Copy out every line holding the string "will" from the records below.

Extracted records:

====

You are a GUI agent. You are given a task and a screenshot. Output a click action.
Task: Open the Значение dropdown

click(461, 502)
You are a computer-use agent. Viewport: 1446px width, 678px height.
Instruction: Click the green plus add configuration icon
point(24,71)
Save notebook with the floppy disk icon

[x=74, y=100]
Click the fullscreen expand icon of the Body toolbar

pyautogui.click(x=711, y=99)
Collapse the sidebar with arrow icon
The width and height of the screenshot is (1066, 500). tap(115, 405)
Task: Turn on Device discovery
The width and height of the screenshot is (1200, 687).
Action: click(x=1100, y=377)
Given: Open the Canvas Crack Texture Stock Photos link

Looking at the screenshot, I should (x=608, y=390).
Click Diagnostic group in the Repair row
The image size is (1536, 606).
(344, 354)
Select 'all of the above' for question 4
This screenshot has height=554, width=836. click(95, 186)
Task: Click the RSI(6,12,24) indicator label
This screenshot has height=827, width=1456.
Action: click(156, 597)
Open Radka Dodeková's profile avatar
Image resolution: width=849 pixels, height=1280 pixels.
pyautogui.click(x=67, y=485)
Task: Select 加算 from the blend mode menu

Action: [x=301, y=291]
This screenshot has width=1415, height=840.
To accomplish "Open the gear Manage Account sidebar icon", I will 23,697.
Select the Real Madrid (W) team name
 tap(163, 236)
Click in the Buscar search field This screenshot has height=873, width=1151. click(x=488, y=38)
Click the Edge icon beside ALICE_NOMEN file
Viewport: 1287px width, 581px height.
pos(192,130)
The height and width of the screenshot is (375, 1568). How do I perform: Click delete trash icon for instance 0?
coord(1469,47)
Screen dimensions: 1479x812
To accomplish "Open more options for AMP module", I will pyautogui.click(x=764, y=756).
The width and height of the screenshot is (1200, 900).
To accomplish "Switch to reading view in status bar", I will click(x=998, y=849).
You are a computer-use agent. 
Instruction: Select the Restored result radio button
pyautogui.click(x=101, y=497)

====

- [Task solution]
To accomplish "Open the gear Manage Account sidebar icon", I will 23,697.
To accomplish "Open more options for AMP module", I will pyautogui.click(x=764, y=756).
To accomplish "Switch to reading view in status bar", I will click(x=998, y=849).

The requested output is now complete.